### SHORT PROBLEM 1
In the text on the CO2 molecular orbital diagram, which section describes the first four steps for constructing the MO diagram?

Just as before, we can simplify the problem by approximating the $$D_{\infty h}$$point group using $$D_{2h}$$. The first four steps for constructing the MO diagram would be the same as described in Section 5.4.2. and we will pick up from that point (with Step 5) to find what the SALCs look like using the projection operator method.

## The projection operator method applied to $$\ce{CO2}$$

### Step 5.1: Label the pendent atoms.

We can label the pendant atoms as $$\ce{O}_a$$ and $$\ce{O}_b$$, as in Figure $$\PageIndex{1}$$.

### SHORT PROBLEM 2
Please rewrite the records in the stretch from the line containing "Task: Click the 'Nakit" through the line containing "This screenshot has height=404, width=744.", replacing "Open" with "Launch" and leaving everything else unchanged.

### PROVIDED RECORDS
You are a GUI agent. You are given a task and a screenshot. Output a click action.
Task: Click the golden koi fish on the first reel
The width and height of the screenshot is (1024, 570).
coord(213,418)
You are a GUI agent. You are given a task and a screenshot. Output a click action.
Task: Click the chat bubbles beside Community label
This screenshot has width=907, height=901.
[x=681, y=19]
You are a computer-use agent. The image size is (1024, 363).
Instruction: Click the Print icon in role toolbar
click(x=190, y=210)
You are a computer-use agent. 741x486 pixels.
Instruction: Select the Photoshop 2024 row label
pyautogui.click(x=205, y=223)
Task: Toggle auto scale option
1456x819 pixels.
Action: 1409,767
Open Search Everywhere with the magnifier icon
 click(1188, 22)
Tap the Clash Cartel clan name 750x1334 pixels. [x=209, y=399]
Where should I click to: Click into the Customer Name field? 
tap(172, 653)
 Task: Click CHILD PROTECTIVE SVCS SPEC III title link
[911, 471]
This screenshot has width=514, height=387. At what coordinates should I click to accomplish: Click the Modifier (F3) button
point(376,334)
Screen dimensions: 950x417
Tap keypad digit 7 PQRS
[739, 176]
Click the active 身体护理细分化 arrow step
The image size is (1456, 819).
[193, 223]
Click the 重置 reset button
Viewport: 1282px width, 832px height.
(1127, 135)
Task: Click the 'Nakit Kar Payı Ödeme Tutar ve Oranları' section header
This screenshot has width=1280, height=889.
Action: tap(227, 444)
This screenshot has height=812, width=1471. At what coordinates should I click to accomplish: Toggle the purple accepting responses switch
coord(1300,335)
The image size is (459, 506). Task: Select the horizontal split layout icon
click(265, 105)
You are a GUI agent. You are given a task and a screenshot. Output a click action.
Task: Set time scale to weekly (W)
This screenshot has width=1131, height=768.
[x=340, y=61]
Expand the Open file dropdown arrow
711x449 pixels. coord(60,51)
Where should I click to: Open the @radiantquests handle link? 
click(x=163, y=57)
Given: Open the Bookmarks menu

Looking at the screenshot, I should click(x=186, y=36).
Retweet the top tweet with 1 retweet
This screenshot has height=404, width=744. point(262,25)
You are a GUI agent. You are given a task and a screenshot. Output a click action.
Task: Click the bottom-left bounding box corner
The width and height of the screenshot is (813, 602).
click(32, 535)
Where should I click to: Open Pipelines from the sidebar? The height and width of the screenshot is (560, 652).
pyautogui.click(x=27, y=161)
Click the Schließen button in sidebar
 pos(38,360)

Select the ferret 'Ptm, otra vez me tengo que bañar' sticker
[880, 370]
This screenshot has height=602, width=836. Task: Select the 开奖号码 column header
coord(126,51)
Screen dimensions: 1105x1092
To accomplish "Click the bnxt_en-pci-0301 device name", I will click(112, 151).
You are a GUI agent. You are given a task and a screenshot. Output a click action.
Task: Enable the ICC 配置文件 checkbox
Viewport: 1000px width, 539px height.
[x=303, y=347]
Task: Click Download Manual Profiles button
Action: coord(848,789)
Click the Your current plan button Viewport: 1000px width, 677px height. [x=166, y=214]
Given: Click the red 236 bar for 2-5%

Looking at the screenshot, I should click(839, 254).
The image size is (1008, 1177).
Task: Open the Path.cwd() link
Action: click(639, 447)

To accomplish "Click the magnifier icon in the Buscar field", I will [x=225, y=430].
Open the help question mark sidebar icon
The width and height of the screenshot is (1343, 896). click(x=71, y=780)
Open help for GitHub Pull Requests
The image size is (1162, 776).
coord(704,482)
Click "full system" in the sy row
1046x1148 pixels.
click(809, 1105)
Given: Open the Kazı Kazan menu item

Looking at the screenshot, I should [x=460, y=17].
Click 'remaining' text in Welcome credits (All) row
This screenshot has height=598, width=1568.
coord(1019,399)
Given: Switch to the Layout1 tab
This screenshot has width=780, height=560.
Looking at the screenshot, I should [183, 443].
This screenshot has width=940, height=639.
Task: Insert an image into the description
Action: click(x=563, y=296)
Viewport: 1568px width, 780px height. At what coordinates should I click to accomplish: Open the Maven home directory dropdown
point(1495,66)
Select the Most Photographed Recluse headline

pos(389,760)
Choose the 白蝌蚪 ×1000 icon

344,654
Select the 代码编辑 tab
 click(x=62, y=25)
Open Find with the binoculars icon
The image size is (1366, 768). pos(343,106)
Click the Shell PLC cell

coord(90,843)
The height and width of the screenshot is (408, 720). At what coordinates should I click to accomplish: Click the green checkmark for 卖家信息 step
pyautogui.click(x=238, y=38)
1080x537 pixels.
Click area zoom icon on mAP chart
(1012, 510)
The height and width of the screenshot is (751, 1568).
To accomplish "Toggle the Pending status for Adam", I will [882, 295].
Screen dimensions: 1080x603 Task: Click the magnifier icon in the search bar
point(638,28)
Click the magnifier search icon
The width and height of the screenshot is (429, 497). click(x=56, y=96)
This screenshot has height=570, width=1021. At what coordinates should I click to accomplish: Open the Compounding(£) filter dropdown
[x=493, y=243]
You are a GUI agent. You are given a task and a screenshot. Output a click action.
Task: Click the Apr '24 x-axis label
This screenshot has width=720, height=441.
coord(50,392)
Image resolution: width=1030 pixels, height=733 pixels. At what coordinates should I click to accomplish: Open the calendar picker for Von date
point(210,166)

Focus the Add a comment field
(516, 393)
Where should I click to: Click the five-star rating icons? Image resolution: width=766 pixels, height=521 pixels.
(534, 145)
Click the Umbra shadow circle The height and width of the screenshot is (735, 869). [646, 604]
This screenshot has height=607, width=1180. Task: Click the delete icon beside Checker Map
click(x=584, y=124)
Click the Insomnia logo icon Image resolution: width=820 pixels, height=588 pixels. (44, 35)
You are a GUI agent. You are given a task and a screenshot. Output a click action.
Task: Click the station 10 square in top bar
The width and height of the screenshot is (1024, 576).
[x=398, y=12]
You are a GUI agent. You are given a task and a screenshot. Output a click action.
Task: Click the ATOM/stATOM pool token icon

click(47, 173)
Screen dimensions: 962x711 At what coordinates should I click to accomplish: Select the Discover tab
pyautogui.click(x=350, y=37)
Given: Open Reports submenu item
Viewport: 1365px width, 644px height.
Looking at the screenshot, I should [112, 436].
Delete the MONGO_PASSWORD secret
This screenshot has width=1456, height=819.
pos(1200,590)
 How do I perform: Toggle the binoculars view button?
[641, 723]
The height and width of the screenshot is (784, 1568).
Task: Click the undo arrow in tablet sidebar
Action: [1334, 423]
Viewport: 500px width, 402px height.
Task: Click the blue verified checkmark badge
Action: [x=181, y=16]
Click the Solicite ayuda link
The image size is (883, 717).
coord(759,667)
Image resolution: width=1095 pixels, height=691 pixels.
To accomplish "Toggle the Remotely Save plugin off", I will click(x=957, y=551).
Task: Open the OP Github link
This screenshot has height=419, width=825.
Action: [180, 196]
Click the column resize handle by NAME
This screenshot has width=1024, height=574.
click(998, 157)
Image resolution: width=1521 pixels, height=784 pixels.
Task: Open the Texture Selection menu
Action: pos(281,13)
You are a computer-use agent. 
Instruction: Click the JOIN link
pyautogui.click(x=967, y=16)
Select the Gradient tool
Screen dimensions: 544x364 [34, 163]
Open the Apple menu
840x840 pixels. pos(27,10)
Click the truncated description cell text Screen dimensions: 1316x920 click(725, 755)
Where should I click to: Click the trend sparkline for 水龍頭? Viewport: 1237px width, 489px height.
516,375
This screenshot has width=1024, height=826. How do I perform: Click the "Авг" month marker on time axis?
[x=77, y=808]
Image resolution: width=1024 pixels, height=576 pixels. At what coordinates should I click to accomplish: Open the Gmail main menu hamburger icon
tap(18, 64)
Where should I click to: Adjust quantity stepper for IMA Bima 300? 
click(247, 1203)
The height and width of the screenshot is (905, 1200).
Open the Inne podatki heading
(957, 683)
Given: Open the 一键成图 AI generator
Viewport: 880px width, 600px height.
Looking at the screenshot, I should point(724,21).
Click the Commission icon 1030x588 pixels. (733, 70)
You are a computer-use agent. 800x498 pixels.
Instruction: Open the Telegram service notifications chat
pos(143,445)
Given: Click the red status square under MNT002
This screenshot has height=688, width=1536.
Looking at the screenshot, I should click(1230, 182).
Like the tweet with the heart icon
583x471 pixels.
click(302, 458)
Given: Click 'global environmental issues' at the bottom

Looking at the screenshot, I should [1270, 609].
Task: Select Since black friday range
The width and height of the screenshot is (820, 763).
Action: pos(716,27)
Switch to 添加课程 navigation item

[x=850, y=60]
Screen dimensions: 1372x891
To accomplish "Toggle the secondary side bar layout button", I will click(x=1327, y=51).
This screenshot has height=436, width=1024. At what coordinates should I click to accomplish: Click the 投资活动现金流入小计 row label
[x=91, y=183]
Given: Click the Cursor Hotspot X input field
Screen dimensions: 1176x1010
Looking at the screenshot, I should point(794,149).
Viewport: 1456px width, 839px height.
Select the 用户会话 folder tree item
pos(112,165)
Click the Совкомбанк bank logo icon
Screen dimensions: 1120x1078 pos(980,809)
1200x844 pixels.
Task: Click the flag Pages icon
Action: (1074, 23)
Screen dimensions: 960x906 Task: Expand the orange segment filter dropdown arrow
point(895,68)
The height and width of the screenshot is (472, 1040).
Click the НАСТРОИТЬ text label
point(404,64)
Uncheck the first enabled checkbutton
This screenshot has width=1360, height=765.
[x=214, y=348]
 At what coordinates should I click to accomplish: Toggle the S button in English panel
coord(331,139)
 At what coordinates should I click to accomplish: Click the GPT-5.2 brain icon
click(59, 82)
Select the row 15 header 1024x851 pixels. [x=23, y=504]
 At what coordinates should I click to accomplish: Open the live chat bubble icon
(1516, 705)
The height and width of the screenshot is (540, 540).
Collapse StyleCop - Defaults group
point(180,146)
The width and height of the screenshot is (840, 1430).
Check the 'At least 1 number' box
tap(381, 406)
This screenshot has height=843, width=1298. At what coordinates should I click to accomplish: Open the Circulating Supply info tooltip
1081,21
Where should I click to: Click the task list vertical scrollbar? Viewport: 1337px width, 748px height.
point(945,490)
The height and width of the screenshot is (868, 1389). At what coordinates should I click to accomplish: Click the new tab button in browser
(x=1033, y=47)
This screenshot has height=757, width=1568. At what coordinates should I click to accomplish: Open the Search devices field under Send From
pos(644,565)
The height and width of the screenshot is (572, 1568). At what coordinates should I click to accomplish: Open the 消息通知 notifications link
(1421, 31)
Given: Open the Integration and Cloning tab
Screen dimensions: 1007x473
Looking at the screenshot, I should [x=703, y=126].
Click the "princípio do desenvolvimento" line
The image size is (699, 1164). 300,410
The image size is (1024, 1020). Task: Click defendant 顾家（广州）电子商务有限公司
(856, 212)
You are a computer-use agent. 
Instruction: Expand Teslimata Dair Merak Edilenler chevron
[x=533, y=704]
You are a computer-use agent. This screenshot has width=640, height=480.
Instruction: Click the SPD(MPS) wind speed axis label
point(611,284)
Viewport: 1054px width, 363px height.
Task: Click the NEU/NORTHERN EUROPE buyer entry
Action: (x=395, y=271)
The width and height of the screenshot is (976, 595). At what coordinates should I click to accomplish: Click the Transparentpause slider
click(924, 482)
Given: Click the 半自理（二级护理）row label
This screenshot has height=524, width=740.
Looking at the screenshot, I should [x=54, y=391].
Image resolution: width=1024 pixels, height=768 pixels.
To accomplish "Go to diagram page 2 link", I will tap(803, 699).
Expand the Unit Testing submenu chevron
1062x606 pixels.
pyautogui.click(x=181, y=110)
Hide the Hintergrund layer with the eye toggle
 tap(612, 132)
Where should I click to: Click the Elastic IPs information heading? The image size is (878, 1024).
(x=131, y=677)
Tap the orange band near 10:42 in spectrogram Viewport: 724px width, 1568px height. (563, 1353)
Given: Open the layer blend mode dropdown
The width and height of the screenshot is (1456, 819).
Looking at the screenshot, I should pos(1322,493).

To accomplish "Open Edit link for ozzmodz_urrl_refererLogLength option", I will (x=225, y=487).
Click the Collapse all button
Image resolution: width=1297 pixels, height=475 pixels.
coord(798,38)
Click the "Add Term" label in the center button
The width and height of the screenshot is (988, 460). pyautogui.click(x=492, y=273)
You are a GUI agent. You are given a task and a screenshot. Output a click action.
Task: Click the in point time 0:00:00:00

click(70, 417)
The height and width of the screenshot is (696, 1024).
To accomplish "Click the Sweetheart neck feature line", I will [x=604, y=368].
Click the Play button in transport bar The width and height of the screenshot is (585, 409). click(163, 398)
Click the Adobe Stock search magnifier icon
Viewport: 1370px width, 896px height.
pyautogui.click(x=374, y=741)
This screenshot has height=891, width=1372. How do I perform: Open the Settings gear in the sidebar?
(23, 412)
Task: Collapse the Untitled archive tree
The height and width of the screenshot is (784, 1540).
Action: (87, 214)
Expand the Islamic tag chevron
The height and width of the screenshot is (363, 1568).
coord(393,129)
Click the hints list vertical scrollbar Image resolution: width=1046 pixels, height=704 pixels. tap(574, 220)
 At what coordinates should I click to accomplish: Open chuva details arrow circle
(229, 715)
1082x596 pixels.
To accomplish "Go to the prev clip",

### PROBLEM SOLUTION 1
Section 5.4.2

### PROBLEM SOLUTION 2
Task: Click the 'Nakit Kar Payı Ödeme Tutar ve Oranları' section header
This screenshot has width=1280, height=889.
Action: tap(227, 444)
This screenshot has height=812, width=1471. At what coordinates should I click to accomplish: Toggle the purple accepting responses switch
coord(1300,335)
The image size is (459, 506). Task: Select the horizontal split layout icon
click(265, 105)
You are a GUI agent. You are given a task and a screenshot. Output a click action.
Task: Set time scale to weekly (W)
This screenshot has width=1131, height=768.
[x=340, y=61]
Expand the Launch file dropdown arrow
711x449 pixels. coord(60,51)
Where should I click to: Launch the @radiantquests handle link? 
click(x=163, y=57)
Given: Launch the Bookmarks menu

Looking at the screenshot, I should click(x=186, y=36).
Retweet the top tweet with 1 retweet
This screenshot has height=404, width=744. point(262,25)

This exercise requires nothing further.